**EXERCISE REQUIREMENTS:**
Each record is to be printed again precisely as it reads.

**EXTRACTED INFORMATION:**

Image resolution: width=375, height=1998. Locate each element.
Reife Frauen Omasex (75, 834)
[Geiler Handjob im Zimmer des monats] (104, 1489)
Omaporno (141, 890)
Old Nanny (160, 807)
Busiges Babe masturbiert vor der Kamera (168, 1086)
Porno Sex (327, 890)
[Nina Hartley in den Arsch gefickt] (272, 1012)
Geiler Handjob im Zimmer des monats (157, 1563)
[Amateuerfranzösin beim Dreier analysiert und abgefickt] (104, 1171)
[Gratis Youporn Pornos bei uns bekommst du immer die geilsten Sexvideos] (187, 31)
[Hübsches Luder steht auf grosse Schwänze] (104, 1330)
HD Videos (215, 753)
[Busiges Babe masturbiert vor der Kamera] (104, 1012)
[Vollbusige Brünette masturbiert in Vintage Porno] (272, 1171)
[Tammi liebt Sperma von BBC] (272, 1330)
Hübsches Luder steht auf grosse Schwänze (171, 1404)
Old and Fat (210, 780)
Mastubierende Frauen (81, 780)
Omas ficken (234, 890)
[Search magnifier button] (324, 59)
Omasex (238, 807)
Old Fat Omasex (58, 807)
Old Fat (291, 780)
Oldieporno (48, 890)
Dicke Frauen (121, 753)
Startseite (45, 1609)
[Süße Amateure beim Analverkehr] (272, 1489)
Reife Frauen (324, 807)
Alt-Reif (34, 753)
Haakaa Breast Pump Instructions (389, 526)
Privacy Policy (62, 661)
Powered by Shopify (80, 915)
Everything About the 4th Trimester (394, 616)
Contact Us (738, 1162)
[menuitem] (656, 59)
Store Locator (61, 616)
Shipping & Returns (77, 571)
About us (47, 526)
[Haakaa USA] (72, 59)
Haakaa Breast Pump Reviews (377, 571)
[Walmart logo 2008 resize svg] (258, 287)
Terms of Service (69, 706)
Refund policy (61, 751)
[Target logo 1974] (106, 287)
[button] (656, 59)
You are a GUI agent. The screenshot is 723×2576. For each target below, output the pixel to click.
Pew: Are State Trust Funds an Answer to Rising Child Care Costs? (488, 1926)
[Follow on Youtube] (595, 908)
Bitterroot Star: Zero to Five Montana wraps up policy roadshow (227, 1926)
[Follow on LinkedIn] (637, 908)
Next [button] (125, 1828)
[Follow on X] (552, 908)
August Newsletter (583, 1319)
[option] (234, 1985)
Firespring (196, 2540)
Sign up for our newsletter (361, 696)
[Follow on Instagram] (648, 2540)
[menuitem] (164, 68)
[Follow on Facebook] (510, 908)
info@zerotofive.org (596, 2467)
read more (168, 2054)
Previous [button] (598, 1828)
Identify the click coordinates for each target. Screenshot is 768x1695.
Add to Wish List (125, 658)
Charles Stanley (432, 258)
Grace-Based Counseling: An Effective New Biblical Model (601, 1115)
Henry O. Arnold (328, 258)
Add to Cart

**ANSWER BOX:**
Image resolution: width=375, height=1998. Locate each element.
Reife Frauen Omasex (75, 834)
[Geiler Handjob im Zimmer des monats] (104, 1489)
Omaporno (141, 890)
Old Nanny (160, 807)
Busiges Babe masturbiert vor der Kamera (168, 1086)
Porno Sex (327, 890)
[Nina Hartley in den Arsch gefickt] (272, 1012)
Geiler Handjob im Zimmer des monats (157, 1563)
[Amateuerfranzösin beim Dreier analysiert und abgefickt] (104, 1171)
[Gratis Youporn Pornos bei uns bekommst du immer die geilsten Sexvideos] (187, 31)
[Hübsches Luder steht auf grosse Schwänze] (104, 1330)
HD Videos (215, 753)
[Busiges Babe masturbiert vor der Kamera] (104, 1012)
[Vollbusige Brünette masturbiert in Vintage Porno] (272, 1171)
[Tammi liebt Sperma von BBC] (272, 1330)
Hübsches Luder steht auf grosse Schwänze (171, 1404)
Old and Fat (210, 780)
Mastubierende Frauen (81, 780)
Omas ficken (234, 890)
[Search magnifier button] (324, 59)
Omasex (238, 807)
Old Fat Omasex (58, 807)
Old Fat (291, 780)
Oldieporno (48, 890)
Dicke Frauen (121, 753)
Startseite (45, 1609)
[Süße Amateure beim Analverkehr] (272, 1489)
Reife Frauen (324, 807)
Alt-Reif (34, 753)
Haakaa Breast Pump Instructions (389, 526)
Privacy Policy (62, 661)
Powered by Shopify (80, 915)
Everything About the 4th Trimester (394, 616)
Contact Us (738, 1162)
[menuitem] (656, 59)
Store Locator (61, 616)
Shipping & Returns (77, 571)
About us (47, 526)
[Haakaa USA] (72, 59)
Haakaa Breast Pump Reviews (377, 571)
[Walmart logo 2008 resize svg] (258, 287)
Terms of Service (69, 706)
Refund policy (61, 751)
[Target logo 1974] (106, 287)
[button] (656, 59)
You are a GUI agent. The screenshot is 723×2576. For each target below, output the pixel to click.
Pew: Are State Trust Funds an Answer to Rising Child Care Costs? (488, 1926)
[Follow on Youtube] (595, 908)
Bitterroot Star: Zero to Five Montana wraps up policy roadshow (227, 1926)
[Follow on LinkedIn] (637, 908)
Next [button] (125, 1828)
[Follow on X] (552, 908)
August Newsletter (583, 1319)
[option] (234, 1985)
Firespring (196, 2540)
Sign up for our newsletter (361, 696)
[Follow on Instagram] (648, 2540)
[menuitem] (164, 68)
[Follow on Facebook] (510, 908)
info@zerotofive.org (596, 2467)
read more (168, 2054)
Previous [button] (598, 1828)
Identify the click coordinates for each target. Screenshot is 768x1695.
Add to Wish List (125, 658)
Charles Stanley (432, 258)
Grace-Based Counseling: An Effective New Biblical Model (601, 1115)
Henry O. Arnold (328, 258)
Add to Cart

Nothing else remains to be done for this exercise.